**抜き出した文章:**
^^^^^^^^^^^^^^^^

デンマーク出身のDJ/プロデューサー Kolsch (ケルシュ)ことRune Reilly Kolsch。今や世界で絶大な人気を誇る彼は、昨年に続き2018年もTomorrowlandメインステージでプレイ。
“Melodic Techno” の代表格
彼はストリングスやオーケストラの音を繋げるなど、メロディアスなプレイを得意としている。交響曲が始まるような高揚感の中、いつの間にか4つ打ちのテクノに入り込んでいる流れに驚く。
ライブストリーミングメディアCercle企画のエッフェル塔でのLiveは、眼下に広がる夕暮れのパリの街並みとKolschのエモーショナルな楽曲が合わさり、何度見ても素晴らしい。彼の楽曲にはストーリー性を感じ、メロディラインからも日本のリスナーと相性が良いと思う。
ヒッピーの両親の個性的な子育て
Kolschの音楽のルーツは、幼少期の体験が影響しているようだ。彼はヒッピーの両親に連れられ車で旅する生活を送っていた。車のなかで新しい音楽や父親のお気に入りのカセットを聞き、成長するにつれて徐々にウォークマンで自分だけの音楽の世界に入っていった。寒冷地から暖かい南への移動は、美しい思い出として彼の中に残っているそうだ。
オペラ”魔笛”でのできごと
一方彼は、インタビューでこんなことも語っている。(※source:”RONSOME NOTES” Interview)

^^^^^^^^^^^^^^^^

**集めた資料:**

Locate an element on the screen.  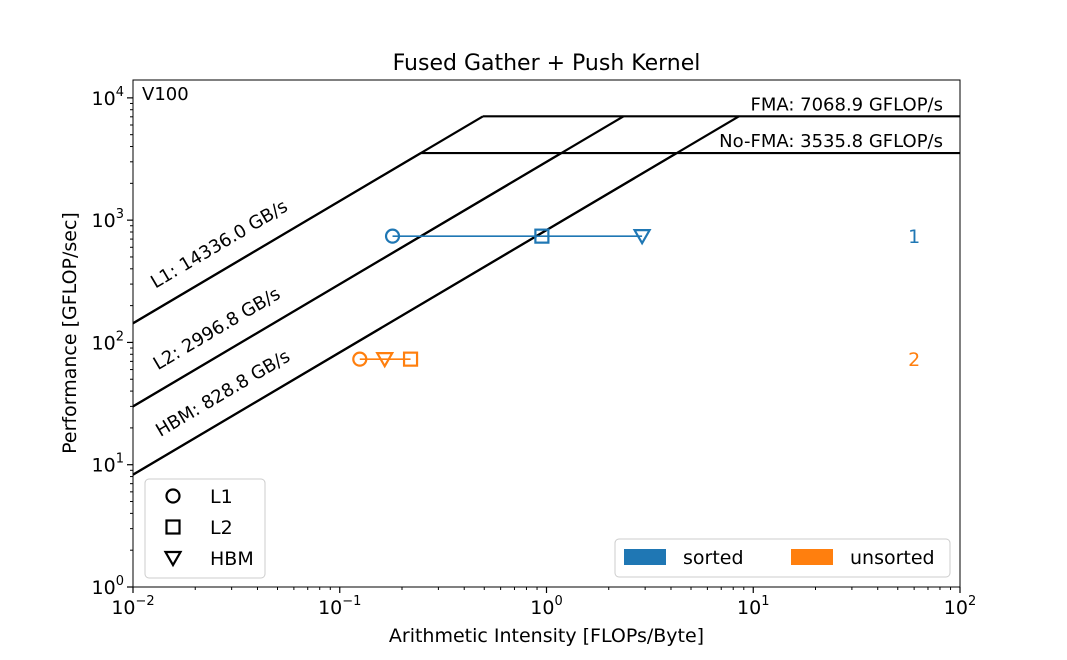
y-tick-label: 10² is located at coordinates (108, 342).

^^^^^^^^^^^^^^^^

**やること:** Kolschを紹介した文章を、一字も変えずに最初から最後までそっくり繰り返してください。 使ってよいのは文章だけです。

**こたえ:**
デンマーク出身のDJ/プロデューサー Kolsch (ケルシュ)ことRune Reilly Kolsch。今や世界で絶大な人気を誇る彼は、昨年に続き2018年もTomorrowlandメインステージでプレイ。
“Melodic Techno” の代表格
彼はストリングスやオーケストラの音を繋げるなど、メロディアスなプレイを得意としている。交響曲が始まるような高揚感の中、いつの間にか4つ打ちのテクノに入り込んでいる流れに驚く。
ライブストリーミングメディアCercle企画のエッフェル塔でのLiveは、眼下に広がる夕暮れのパリの街並みとKolschのエモーショナルな楽曲が合わさり、何度見ても素晴らしい。彼の楽曲にはストーリー性を感じ、メロディラインからも日本のリスナーと相性が良いと思う。
ヒッピーの両親の個性的な子育て
Kolschの音楽のルーツは、幼少期の体験が影響しているようだ。彼はヒッピーの両親に連れられ車で旅する生活を送っていた。車のなかで新しい音楽や父親のお気に入りのカセットを聞き、成長するにつれて徐々にウォークマンで自分だけの音楽の世界に入っていった。寒冷地から暖かい南への移動は、美しい思い出として彼の中に残っているそうだ。
オペラ”魔笛”でのできごと
一方彼は、インタビューでこんなことも語っている。(※source:”RONSOME NOTES” Interview)